In der vergangenen Woche hatte aber die frühere Sekretärin von Woelkis Vorgänger als Kölner Erzbischof, Kardinal Joachim Meisner, als Zeugin vor Gericht ausgesagt, sie habe schon 2011 mit dem damaligen Weihbischof Woelki über den umstrittenen Pfarrer geredet. Unter anderem habe sie ihm bei einem Telefonat erzählt, dass der Pfarrer mit Messdienern in die Sauna gehe und anzüglich gegenüber Jugendlichen sei.
"Bislang hatte die Staatsanwaltschaft davon abgesehen, Ermittlungen zu dem Fall aufzunehmen", sagte der Sprecher der Behörde. "Durch die Aussage der Zeugin hat sich das geändert." Bis zum Abschluss der Ermittlungen gelte für Woelki die Unschuldsvermutung. Das Erzbistum teilte mit, der Kardinal bleibe dabei, dass er die Wahrheit gesagt habe. "Nun gilt es, das Ergebnis der Untersuchungen abzuwarten."
Kritik vom Bonner Stadtdechanten
Bonns Stadtdechant Picken sprach von einem "schwarzen Mittwoch" für das Erzbistum. Das zweite Verfahren hinterlasse überall Entsetzen und Sprachlosigkeit. Viele fragten sich "entgeistert", wohin die mit Woelki verbundene Krise noch führen werde.
"Die Glaubwürdigkeit und das Ansehen der Kirche nimmt durch den Konflikt rundum Kardinal Woelki immer mehr Schaden. Von diesem schweren Imageverlust wird sich die katholische Kirche und das Erzbistum Köln jahrelang nicht erholen", wurde Picken zitiert. Das führe zu einem hohen Maß an Frustration und Lähmung unter vielen Gläubigen und Hauptamtlichen. "Mit dem heutigen Tag wird es noch schwerer werden, das Bischofsamt im Erzbistum Köln mit der notwendigen Autorität auszufüllen."

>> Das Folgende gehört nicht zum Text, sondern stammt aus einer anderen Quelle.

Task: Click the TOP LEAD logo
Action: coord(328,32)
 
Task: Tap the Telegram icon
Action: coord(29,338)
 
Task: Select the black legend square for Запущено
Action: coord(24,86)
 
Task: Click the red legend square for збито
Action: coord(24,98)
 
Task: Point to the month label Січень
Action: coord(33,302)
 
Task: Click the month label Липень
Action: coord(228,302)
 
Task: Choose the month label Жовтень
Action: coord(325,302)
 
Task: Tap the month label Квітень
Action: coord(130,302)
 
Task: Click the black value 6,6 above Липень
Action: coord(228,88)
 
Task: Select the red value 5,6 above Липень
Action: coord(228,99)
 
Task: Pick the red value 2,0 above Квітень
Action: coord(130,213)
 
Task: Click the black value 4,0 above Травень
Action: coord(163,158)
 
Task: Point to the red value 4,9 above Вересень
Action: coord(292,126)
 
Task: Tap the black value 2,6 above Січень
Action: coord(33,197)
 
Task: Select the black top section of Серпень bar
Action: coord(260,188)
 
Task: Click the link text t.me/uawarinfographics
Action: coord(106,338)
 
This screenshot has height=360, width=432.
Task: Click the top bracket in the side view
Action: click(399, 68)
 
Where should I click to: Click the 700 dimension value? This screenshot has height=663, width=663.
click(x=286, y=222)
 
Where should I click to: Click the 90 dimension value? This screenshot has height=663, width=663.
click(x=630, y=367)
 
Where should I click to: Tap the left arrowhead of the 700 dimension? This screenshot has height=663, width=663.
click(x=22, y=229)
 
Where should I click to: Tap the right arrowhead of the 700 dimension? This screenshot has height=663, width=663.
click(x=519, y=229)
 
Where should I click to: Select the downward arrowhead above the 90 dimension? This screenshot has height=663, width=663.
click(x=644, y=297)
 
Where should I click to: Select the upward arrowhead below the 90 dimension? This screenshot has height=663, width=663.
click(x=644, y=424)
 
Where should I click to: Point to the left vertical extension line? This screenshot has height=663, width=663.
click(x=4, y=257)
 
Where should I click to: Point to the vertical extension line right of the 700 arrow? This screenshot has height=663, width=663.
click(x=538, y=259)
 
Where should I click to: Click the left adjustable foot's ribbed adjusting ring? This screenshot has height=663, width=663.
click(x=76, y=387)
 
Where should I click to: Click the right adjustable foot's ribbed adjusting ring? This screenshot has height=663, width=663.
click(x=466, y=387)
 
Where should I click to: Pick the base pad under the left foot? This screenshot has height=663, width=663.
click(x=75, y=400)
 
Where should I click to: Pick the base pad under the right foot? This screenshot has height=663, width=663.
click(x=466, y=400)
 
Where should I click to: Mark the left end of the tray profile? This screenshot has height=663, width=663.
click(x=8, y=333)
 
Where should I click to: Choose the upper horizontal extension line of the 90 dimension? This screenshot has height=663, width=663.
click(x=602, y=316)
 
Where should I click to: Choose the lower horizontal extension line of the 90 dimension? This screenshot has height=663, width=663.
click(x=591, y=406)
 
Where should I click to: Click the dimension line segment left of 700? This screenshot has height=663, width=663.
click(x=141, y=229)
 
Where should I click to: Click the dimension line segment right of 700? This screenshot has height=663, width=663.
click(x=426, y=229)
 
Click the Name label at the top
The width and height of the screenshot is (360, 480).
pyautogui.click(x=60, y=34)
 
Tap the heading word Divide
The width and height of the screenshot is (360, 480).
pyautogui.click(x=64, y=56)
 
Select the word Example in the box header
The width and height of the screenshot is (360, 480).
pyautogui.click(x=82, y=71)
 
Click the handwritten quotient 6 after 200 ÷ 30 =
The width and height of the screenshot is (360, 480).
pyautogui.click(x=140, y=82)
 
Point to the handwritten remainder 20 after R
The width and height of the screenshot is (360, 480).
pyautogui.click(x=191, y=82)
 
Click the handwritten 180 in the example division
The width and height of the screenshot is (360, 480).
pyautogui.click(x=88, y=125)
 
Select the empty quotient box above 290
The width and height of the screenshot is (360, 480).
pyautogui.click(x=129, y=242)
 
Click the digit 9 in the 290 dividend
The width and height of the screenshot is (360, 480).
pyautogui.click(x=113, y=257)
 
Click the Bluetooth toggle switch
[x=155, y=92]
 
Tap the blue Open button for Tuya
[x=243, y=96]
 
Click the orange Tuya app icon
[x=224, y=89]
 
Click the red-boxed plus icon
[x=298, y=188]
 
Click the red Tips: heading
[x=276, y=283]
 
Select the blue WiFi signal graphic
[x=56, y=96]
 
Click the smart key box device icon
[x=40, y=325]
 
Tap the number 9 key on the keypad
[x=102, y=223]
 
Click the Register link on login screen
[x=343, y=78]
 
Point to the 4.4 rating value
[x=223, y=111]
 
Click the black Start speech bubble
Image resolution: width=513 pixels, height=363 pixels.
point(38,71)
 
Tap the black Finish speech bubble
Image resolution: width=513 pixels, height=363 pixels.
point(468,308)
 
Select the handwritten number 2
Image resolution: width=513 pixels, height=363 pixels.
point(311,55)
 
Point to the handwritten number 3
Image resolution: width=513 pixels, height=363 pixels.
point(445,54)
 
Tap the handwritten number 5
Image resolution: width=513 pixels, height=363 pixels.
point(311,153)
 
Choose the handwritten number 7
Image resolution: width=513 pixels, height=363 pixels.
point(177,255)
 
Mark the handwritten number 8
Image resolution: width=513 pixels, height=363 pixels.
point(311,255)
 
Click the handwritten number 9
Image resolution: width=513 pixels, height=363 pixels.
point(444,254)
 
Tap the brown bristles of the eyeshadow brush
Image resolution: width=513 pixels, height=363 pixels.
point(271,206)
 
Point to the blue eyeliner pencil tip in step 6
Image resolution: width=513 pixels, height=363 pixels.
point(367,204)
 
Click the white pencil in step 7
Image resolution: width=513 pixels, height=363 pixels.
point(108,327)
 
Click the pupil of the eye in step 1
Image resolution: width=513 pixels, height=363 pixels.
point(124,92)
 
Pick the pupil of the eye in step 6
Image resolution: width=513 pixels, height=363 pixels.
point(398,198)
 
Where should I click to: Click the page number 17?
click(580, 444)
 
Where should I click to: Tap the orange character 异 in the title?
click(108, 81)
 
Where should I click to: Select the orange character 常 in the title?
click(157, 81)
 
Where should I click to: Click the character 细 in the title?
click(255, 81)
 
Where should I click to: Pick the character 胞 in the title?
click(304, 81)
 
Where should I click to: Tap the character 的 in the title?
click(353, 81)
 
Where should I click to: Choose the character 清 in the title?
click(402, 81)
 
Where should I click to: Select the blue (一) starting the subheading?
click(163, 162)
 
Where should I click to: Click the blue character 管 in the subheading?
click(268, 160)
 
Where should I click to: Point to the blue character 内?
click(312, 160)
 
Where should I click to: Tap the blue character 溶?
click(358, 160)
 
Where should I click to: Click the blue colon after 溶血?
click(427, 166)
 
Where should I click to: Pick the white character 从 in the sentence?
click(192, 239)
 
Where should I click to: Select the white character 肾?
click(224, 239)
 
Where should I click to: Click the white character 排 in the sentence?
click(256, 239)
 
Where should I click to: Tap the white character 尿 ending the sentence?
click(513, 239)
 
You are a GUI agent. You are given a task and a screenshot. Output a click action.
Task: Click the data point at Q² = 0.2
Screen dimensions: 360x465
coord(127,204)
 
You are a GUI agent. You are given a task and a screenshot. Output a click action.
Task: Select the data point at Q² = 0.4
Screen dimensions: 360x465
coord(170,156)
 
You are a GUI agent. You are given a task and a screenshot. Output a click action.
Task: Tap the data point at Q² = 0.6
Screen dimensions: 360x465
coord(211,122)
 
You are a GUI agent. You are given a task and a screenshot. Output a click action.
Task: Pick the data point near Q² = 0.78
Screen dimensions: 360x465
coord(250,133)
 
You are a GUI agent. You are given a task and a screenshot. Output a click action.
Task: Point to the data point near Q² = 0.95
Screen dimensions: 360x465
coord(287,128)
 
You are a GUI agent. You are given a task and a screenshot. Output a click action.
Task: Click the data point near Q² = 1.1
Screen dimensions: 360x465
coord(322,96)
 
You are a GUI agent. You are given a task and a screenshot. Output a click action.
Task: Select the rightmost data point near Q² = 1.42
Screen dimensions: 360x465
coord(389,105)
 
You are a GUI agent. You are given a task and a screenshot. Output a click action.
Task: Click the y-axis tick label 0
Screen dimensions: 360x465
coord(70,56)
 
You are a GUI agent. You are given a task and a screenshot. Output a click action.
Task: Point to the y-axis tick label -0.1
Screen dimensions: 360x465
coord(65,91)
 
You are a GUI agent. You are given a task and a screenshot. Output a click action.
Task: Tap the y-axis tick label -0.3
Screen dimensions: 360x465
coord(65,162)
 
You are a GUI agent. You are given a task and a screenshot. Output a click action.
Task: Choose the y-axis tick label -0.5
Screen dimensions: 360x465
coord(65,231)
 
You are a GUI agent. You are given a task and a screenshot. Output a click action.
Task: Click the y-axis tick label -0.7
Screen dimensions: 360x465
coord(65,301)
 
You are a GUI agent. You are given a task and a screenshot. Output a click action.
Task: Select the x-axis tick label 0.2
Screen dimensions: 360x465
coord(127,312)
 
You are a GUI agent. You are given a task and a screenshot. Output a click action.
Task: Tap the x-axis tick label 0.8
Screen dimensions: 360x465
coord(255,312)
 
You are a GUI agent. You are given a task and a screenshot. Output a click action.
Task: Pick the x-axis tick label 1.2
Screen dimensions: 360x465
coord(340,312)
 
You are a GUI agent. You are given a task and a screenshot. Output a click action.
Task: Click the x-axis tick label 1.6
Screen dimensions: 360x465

Die Kölner Staatsanwaltschaft hatte vor zwei Wochen bereits in einem anderen Fall Ermittlungen gegen Woelki eingeleitet, ebenfalls wegen des Verdachts der falschen Versicherung an Eides statt. Auslöser dafür war ein Interview im Kölner "Stadt-Anzeiger", in dem die ehemalige Assistentin des Personalchefs im Erzbistum gesagt hatte, sie habe Woelki frühzeitig über Missbrauchsvorwürfe gegen den früheren Sternsinger-Chef Winfried Pilz informiert. Woelki weist diesen Vorwurf zurück.
Ökumenische Vesper abgesagt
Unterdessen hat der Präses der Evangelischen Kirche im Rheinland, Thorsten Latzel, die für kommenden Sonntag geplante traditionelle ökumenische Vesper zum Advent laut einem Bericht des "Kölner Stadt-Anzeiger" abgesagt.
"Der Gottesdienst am Anfang des Advents wird durch die Ereignisse im Erzbistum Köln so überlagert, dass nicht mehr das Gebet oder die Verkündigung wahrgenommen wird, sondern nur die Frage einer Positionierung in der innerkatholischen Auseinandersetzung", sagte Latzels Sprecher Jens-Peter Iven der Zeitung (Donnerstag). In der aktuellen Situation sei eine Feier in der gewohnten Besetzung mit Erzbischof und Präses "nach Einschätzung der Kirchenleitung daher nicht angeraten".
Woelki steht schon länger wegen seines Umgangs mit Missbrauchsfällen im Erzbistum in der Kritik. Papst Franziskus hatte ihn aufgefordert, ein Rücktrittsgesuch einzureichen, was Woelki auch getan hat. Der Papst hat aber noch nicht darüber entschieden, ob er das Gesuch annimmt.